**TASK REQUIREMENTS:** The answer must consist solely of the lines from the line with "1270x952 pixels. How" to the final line of the data below, reproduced exactly, pictures omitted.

Collected data:
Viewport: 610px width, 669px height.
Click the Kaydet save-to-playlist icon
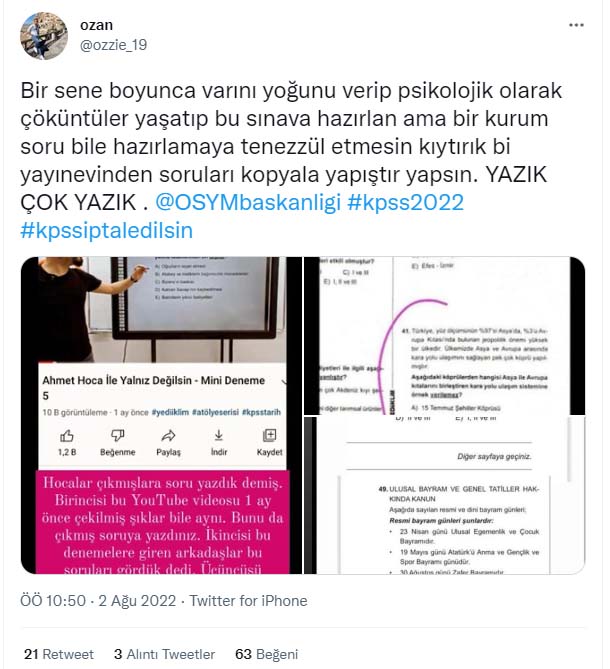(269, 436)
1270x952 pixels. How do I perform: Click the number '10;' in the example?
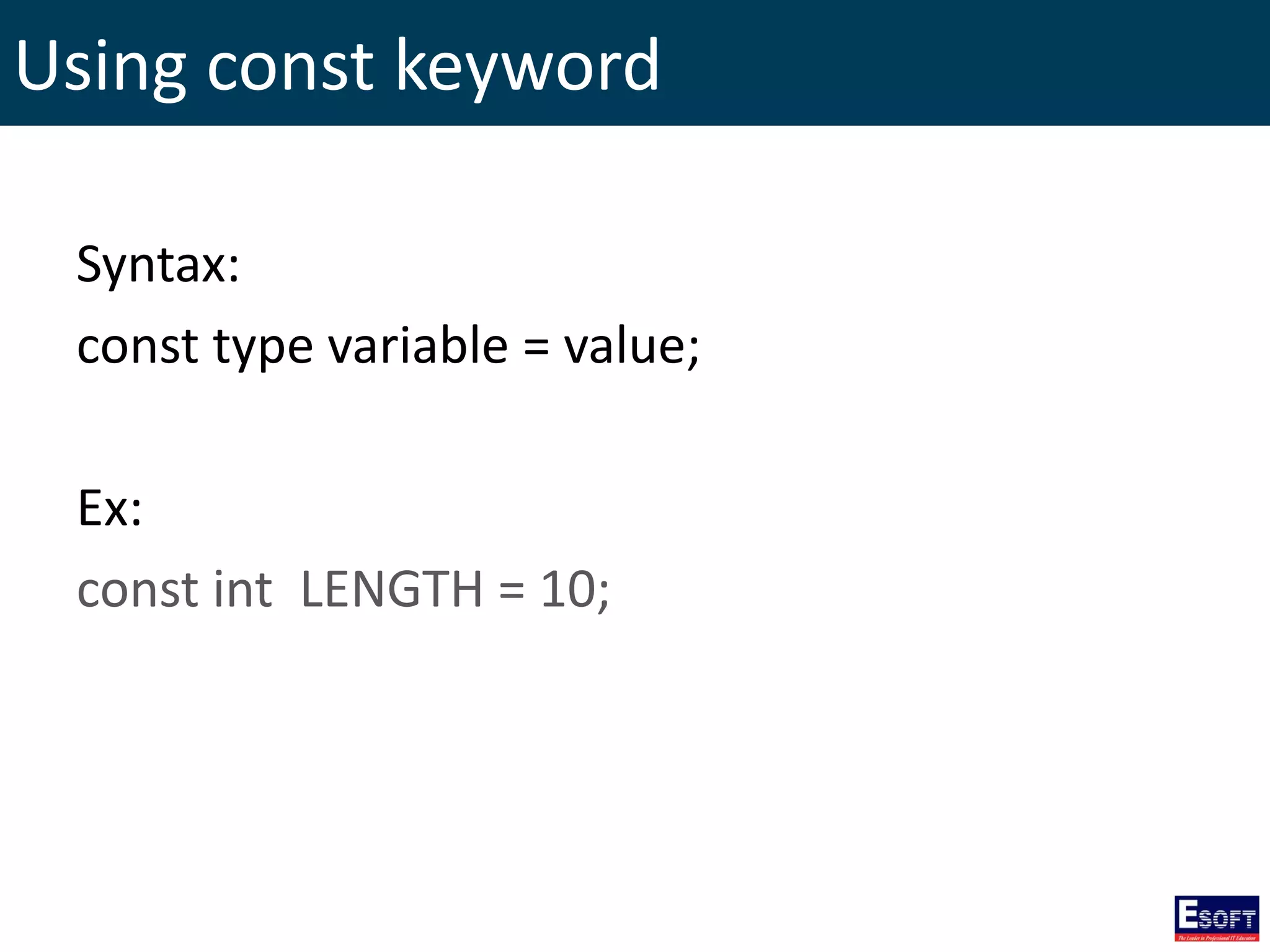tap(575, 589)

**WRITTEN RESPONSE:**
1270x952 pixels. How do I perform: Click the number '10;' in the example?
tap(575, 589)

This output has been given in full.